> AIM OF THE EXERCISE
Reproduce the following data verbatim, line for line, with no alterations.

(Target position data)
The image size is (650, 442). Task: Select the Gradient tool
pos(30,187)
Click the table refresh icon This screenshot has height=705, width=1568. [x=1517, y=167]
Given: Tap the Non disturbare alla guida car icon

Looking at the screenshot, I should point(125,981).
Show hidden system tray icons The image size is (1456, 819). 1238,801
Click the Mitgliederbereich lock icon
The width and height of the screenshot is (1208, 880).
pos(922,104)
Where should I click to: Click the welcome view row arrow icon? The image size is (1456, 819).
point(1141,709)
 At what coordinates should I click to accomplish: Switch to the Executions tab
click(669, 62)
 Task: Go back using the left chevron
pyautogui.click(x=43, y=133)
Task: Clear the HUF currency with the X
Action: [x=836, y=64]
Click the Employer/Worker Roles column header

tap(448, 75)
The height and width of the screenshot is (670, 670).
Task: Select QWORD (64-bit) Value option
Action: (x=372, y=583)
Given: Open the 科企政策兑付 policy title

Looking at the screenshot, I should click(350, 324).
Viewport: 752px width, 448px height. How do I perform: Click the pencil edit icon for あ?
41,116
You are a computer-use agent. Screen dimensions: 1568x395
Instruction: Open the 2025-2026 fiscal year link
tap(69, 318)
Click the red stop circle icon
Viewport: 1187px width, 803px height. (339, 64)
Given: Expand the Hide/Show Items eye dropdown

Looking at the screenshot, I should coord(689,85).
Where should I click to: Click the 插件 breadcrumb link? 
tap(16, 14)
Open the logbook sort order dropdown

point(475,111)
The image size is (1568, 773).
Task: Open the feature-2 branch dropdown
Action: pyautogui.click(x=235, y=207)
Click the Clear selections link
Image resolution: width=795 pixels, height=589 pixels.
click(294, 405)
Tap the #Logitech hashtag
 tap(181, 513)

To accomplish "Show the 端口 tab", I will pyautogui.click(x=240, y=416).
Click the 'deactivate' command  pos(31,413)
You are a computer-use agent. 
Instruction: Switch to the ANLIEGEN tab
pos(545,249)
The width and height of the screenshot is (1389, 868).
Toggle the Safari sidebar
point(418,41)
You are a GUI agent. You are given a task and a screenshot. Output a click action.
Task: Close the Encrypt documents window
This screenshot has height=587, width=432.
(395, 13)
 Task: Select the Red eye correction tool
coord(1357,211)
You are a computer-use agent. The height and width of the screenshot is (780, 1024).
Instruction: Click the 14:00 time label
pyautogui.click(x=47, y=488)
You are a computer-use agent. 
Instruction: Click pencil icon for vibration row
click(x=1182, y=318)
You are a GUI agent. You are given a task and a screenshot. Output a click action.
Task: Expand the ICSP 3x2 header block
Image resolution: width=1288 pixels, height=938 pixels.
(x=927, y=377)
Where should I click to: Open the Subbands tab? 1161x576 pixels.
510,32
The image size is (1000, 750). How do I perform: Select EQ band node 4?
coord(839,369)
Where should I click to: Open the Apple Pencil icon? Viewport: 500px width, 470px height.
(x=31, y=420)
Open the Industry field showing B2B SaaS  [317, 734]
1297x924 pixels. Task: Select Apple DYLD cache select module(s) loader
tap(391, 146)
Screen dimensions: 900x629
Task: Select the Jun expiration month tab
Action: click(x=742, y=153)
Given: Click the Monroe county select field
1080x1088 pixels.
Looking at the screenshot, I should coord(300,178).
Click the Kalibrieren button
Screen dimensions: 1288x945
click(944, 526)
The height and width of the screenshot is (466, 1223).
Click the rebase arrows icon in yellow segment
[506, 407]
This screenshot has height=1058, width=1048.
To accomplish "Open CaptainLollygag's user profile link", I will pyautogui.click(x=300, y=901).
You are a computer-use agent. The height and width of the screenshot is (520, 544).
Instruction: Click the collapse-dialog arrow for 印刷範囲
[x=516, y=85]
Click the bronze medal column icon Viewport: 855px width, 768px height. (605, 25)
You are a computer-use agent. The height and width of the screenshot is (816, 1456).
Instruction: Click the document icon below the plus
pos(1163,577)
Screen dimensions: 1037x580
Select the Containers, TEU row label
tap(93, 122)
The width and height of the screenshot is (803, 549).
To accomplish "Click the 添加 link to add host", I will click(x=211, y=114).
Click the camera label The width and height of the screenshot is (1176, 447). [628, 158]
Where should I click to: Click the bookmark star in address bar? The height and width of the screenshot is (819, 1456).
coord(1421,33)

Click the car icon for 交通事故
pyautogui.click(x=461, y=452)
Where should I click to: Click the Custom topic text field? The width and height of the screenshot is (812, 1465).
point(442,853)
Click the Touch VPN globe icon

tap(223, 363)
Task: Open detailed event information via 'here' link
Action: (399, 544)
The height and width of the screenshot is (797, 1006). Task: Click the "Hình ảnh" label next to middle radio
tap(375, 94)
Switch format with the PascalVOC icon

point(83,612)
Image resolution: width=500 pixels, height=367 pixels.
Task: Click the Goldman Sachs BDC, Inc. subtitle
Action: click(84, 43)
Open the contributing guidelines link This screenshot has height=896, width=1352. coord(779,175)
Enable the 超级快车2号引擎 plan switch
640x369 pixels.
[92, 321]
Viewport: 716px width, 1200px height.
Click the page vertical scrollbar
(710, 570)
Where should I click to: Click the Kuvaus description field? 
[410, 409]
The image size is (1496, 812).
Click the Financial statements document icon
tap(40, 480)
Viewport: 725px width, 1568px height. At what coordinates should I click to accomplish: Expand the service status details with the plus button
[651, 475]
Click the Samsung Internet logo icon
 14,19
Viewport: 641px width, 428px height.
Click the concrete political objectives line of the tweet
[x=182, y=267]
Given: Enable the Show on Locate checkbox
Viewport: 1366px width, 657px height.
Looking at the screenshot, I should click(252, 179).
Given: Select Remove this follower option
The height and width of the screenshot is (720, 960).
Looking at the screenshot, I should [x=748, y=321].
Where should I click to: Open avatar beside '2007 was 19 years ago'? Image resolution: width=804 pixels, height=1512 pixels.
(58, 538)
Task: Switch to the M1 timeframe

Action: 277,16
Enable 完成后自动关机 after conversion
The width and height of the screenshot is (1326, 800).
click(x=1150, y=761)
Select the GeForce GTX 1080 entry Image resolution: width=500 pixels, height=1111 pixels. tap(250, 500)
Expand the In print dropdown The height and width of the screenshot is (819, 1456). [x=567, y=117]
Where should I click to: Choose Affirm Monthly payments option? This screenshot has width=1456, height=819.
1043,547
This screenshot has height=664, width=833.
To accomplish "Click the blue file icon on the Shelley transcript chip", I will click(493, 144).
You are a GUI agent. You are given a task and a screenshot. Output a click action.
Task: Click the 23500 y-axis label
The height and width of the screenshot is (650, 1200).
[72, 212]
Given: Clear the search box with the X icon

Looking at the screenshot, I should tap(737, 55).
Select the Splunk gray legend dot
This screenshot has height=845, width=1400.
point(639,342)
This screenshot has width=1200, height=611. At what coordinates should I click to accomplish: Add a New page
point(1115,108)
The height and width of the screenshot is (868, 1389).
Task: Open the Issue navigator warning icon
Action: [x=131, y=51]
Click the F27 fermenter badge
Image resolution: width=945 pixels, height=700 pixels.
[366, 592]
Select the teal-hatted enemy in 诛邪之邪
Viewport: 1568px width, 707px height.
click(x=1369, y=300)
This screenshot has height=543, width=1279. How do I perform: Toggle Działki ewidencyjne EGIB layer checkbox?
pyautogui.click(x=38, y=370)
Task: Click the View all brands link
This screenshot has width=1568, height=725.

> ANSWER IN FULL
The image size is (650, 442). Task: Select the Gradient tool
pos(30,187)
Click the table refresh icon This screenshot has height=705, width=1568. [x=1517, y=167]
Given: Tap the Non disturbare alla guida car icon

Looking at the screenshot, I should point(125,981).
Show hidden system tray icons The image size is (1456, 819). 1238,801
Click the Mitgliederbereich lock icon
The width and height of the screenshot is (1208, 880).
pos(922,104)
Where should I click to: Click the welcome view row arrow icon? The image size is (1456, 819).
point(1141,709)
 At what coordinates should I click to accomplish: Switch to the Executions tab
click(669, 62)
 Task: Go back using the left chevron
pyautogui.click(x=43, y=133)
Task: Clear the HUF currency with the X
Action: [x=836, y=64]
Click the Employer/Worker Roles column header

tap(448, 75)
The height and width of the screenshot is (670, 670).
Task: Select QWORD (64-bit) Value option
Action: (x=372, y=583)
Given: Open the 科企政策兑付 policy title

Looking at the screenshot, I should click(350, 324).
Viewport: 752px width, 448px height. How do I perform: Click the pencil edit icon for あ?
41,116
You are a computer-use agent. Screen dimensions: 1568x395
Instruction: Open the 2025-2026 fiscal year link
tap(69, 318)
Click the red stop circle icon
Viewport: 1187px width, 803px height. (339, 64)
Given: Expand the Hide/Show Items eye dropdown

Looking at the screenshot, I should coord(689,85).
Where should I click to: Click the 插件 breadcrumb link? 
tap(16, 14)
Open the logbook sort order dropdown

point(475,111)
The image size is (1568, 773).
Task: Open the feature-2 branch dropdown
Action: pyautogui.click(x=235, y=207)
Click the Clear selections link
Image resolution: width=795 pixels, height=589 pixels.
click(294, 405)
Tap the #Logitech hashtag
 tap(181, 513)

To accomplish "Show the 端口 tab", I will pyautogui.click(x=240, y=416).
Click the 'deactivate' command  pos(31,413)
You are a computer-use agent. 
Instruction: Switch to the ANLIEGEN tab
pos(545,249)
The width and height of the screenshot is (1389, 868).
Toggle the Safari sidebar
point(418,41)
You are a GUI agent. You are given a task and a screenshot. Output a click action.
Task: Close the Encrypt documents window
This screenshot has height=587, width=432.
(395, 13)
 Task: Select the Red eye correction tool
coord(1357,211)
You are a computer-use agent. The height and width of the screenshot is (780, 1024).
Instruction: Click the 14:00 time label
pyautogui.click(x=47, y=488)
You are a computer-use agent. 
Instruction: Click pencil icon for vibration row
click(x=1182, y=318)
You are a GUI agent. You are given a task and a screenshot. Output a click action.
Task: Expand the ICSP 3x2 header block
Image resolution: width=1288 pixels, height=938 pixels.
(x=927, y=377)
Where should I click to: Open the Subbands tab? 1161x576 pixels.
510,32
The image size is (1000, 750). How do I perform: Select EQ band node 4?
coord(839,369)
Where should I click to: Open the Apple Pencil icon? Viewport: 500px width, 470px height.
(x=31, y=420)
Open the Industry field showing B2B SaaS  [317, 734]
1297x924 pixels. Task: Select Apple DYLD cache select module(s) loader
tap(391, 146)
Screen dimensions: 900x629
Task: Select the Jun expiration month tab
Action: click(x=742, y=153)
Given: Click the Monroe county select field
1080x1088 pixels.
Looking at the screenshot, I should coord(300,178).
Click the Kalibrieren button
Screen dimensions: 1288x945
click(944, 526)
The height and width of the screenshot is (466, 1223).
Click the rebase arrows icon in yellow segment
[506, 407]
This screenshot has height=1058, width=1048.
To accomplish "Open CaptainLollygag's user profile link", I will pyautogui.click(x=300, y=901).
You are a computer-use agent. The height and width of the screenshot is (520, 544).
Instruction: Click the collapse-dialog arrow for 印刷範囲
[x=516, y=85]
Click the bronze medal column icon Viewport: 855px width, 768px height. (605, 25)
You are a computer-use agent. The height and width of the screenshot is (816, 1456).
Instruction: Click the document icon below the plus
pos(1163,577)
Screen dimensions: 1037x580
Select the Containers, TEU row label
tap(93, 122)
The width and height of the screenshot is (803, 549).
To accomplish "Click the 添加 link to add host", I will click(x=211, y=114).
Click the camera label The width and height of the screenshot is (1176, 447). [628, 158]
Where should I click to: Click the bookmark star in address bar? The height and width of the screenshot is (819, 1456).
coord(1421,33)

Click the car icon for 交通事故
pyautogui.click(x=461, y=452)
Where should I click to: Click the Custom topic text field? The width and height of the screenshot is (812, 1465).
point(442,853)
Click the Touch VPN globe icon

tap(223, 363)
Task: Open detailed event information via 'here' link
Action: (399, 544)
The height and width of the screenshot is (797, 1006). Task: Click the "Hình ảnh" label next to middle radio
tap(375, 94)
Switch format with the PascalVOC icon

point(83,612)
Image resolution: width=500 pixels, height=367 pixels.
Task: Click the Goldman Sachs BDC, Inc. subtitle
Action: click(84, 43)
Open the contributing guidelines link This screenshot has height=896, width=1352. coord(779,175)
Enable the 超级快车2号引擎 plan switch
640x369 pixels.
[92, 321]
Viewport: 716px width, 1200px height.
Click the page vertical scrollbar
(710, 570)
Where should I click to: Click the Kuvaus description field? 
[410, 409]
The image size is (1496, 812).
Click the Financial statements document icon
tap(40, 480)
Viewport: 725px width, 1568px height. At what coordinates should I click to accomplish: Expand the service status details with the plus button
[651, 475]
Click the Samsung Internet logo icon
 14,19
Viewport: 641px width, 428px height.
Click the concrete political objectives line of the tweet
[x=182, y=267]
Given: Enable the Show on Locate checkbox
Viewport: 1366px width, 657px height.
Looking at the screenshot, I should click(252, 179).
Given: Select Remove this follower option
The height and width of the screenshot is (720, 960).
Looking at the screenshot, I should [x=748, y=321].
Where should I click to: Open avatar beside '2007 was 19 years ago'? Image resolution: width=804 pixels, height=1512 pixels.
(58, 538)
Task: Switch to the M1 timeframe

Action: 277,16
Enable 完成后自动关机 after conversion
The width and height of the screenshot is (1326, 800).
click(x=1150, y=761)
Select the GeForce GTX 1080 entry Image resolution: width=500 pixels, height=1111 pixels. tap(250, 500)
Expand the In print dropdown The height and width of the screenshot is (819, 1456). [x=567, y=117]
Where should I click to: Choose Affirm Monthly payments option? This screenshot has width=1456, height=819.
1043,547
This screenshot has height=664, width=833.
To accomplish "Click the blue file icon on the Shelley transcript chip", I will click(493, 144).
You are a GUI agent. You are given a task and a screenshot. Output a click action.
Task: Click the 23500 y-axis label
The height and width of the screenshot is (650, 1200).
[72, 212]
Given: Clear the search box with the X icon

Looking at the screenshot, I should tap(737, 55).
Select the Splunk gray legend dot
This screenshot has height=845, width=1400.
point(639,342)
This screenshot has width=1200, height=611. At what coordinates should I click to accomplish: Add a New page
point(1115,108)
The height and width of the screenshot is (868, 1389).
Task: Open the Issue navigator warning icon
Action: [x=131, y=51]
Click the F27 fermenter badge
Image resolution: width=945 pixels, height=700 pixels.
[366, 592]
Select the teal-hatted enemy in 诛邪之邪
Viewport: 1568px width, 707px height.
click(x=1369, y=300)
This screenshot has height=543, width=1279. How do I perform: Toggle Działki ewidencyjne EGIB layer checkbox?
pyautogui.click(x=38, y=370)
Task: Click the View all brands link
This screenshot has width=1568, height=725.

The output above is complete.